··· TEXT BLOCK ···

Afghan journalist who was Time magazine cover star on ‘pain’ of forced to live in UK hotel for almost 9 months



A leading Afghan journalist who was a Time magazine cover star has spoken out about the “pain” of being forced to live in a hotel in the UK for almost nine months.

Zahra Joya, who was one of Time’s women of the year in 2022, is currently living in exile in London after escaping the Taliban in Afghanistan at the end of August last year.

The 29-year-old, who is the founder of Rukhshana Media, Afghanistan’s first feminist news agency, told The Independent she is struggling to cope in the UK due to being so far away from her parents.

Ms Joya, who is running the media outlet from the UK, said: “Living in a hotel and being away from my parents is very painful for me. Honestly, I am mentally in Afghanistan. I’m just physically out of my country and home.

“I am disappointed with everything that is happening in Afghanistan. I feel broken every day and I start again. Life is very difficult in such conditions. I start each morning with a lot of stress and worry. When I wake up, the first thing I do is check my phone to see what happened in Afghanistan.”

The Taliban ramped up their attack on women’s rights last month – ordering women and older girls to cover their faces while out in public and try to remain at home.

···

WHAT YOU WILL DO:
- A) Reproduce verbatim the passage of the article about Zahra Joya starting at "A leading Afghan journalist" and ending at "country and home.".
- B) Answer these from the article about Zahra Joya:
(i) In what year was she one of Time's women of the year?
(ii) What news agency did she found?
(iii) What is the first thing she does when she wakes up?
- C) Carry the article about Zahra Joya forward from its final sentence.

··· RECORDED INFORMATION ···

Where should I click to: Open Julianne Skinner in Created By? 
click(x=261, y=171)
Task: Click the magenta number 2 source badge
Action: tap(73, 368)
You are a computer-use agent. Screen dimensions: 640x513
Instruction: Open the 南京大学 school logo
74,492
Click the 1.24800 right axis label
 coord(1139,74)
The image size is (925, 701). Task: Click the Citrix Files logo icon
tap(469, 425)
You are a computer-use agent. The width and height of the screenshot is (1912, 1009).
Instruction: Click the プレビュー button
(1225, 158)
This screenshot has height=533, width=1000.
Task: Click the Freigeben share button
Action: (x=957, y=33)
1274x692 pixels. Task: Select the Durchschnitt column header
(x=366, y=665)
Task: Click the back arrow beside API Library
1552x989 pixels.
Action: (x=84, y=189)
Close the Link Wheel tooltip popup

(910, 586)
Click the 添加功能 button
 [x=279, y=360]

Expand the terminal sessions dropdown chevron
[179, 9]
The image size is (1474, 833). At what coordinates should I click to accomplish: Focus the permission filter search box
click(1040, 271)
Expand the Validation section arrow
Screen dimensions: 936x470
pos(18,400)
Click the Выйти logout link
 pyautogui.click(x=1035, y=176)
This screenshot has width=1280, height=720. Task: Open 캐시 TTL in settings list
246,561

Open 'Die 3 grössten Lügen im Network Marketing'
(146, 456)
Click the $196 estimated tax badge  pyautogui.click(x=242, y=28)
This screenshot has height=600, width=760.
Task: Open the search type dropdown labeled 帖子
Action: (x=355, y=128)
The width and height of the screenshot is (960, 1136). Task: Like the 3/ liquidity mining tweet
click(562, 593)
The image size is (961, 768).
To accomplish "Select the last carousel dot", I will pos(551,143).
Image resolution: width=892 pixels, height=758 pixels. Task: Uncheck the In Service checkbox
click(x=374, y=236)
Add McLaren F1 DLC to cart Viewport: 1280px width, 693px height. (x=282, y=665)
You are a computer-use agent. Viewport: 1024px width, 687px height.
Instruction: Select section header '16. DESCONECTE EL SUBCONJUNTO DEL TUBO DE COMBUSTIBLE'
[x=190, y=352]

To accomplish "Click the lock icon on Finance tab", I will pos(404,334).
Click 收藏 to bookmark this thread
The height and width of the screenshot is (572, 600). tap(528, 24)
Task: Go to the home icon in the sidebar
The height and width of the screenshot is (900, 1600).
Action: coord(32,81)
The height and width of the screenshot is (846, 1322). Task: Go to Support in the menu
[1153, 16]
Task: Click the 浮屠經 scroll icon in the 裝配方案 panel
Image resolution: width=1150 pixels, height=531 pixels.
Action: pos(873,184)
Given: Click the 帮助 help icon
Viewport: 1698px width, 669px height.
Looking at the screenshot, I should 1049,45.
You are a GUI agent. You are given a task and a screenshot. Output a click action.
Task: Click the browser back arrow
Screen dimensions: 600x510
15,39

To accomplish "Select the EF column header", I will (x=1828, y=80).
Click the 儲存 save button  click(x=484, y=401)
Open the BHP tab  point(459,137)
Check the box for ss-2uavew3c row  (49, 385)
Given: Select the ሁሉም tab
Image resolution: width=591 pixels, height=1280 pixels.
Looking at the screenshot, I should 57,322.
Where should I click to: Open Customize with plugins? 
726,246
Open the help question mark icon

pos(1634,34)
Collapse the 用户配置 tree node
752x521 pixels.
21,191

···

RESPONSES TO THE TASKS:
- A)
A leading Afghan journalist who was a Time magazine cover star has spoken out about the “pain” of being forced to live in a hotel in the UK for almost nine months.

Zahra Joya, who was one of Time’s women of the year in 2022, is currently living in exile in London after escaping the Taliban in Afghanistan at the end of August last year.

The 29-year-old, who is the founder of Rukhshana Media, Afghanistan’s first feminist news agency, told The Independent she is struggling to cope in the UK due to being so far away from her parents.

Ms Joya, who is running the media outlet from the UK, said: “Living in a hotel and being away from my parents is very painful for me. Honestly, I am mentally in Afghanistan. I’m just physically out of my country and home.

- B)
(i) 2022
(ii) Rukhshana Media, Afghanistan's first feminist news agency
(iii) She checks her phone to see what happened in Afghanistan.

- C)
In addition to this, the hardline Islamist group also ordered all Afghan women to wear a burqa that veils their faces while out in public. At a press conference in Kabul, a spokesperson for the Taliban said a woman’s father or the male family member closest to her would be visited and eventually jailed or sacked from government jobs if it was discovered that she had infringed the new regulations.

“It was good I was listed by Time as one of their twelve women of the year in 2022,” Ms Joya, whose media outlet shines a light on women’s struggles under the Taliban’s regime, said.

“At a time that unfortunately, half of the population of Afghanistan – the women – are being victimised by Taliban’s barbaric violence. Millions of girls in Afghanistan have lost their right to education.”

Ms Joya, who came to the UK on 26 August last year, warned the world is “witnessing an increase in Taliban violence every day”.

The journalist, who was interviewed by Angelina Jolie for Time magazine, added: “The Taliban, an insurgent group that has created two decades of war against people of Afghanistan, have repeatedly committed acts that are clear examples of crimes against humanity and war crimes.

“They have killed and tortured thousands of civilians, assassinated journalists, judges, activists and police women. They have threatened and oppressed women, and harassed political, racial, cultural and religious groups.”

The Taliban has “clearly ignored and violated international humanitarian law”, she said, adding the group are “in clear violation of various articles of the 1949 Geneva Conventions”.

Ms Joya argued the Taliban has “deliberately carried out attacks on civilians, deliberately directed attacks on religious, historical, educational, artistic, scientific and hospital sites, and taken hostages”.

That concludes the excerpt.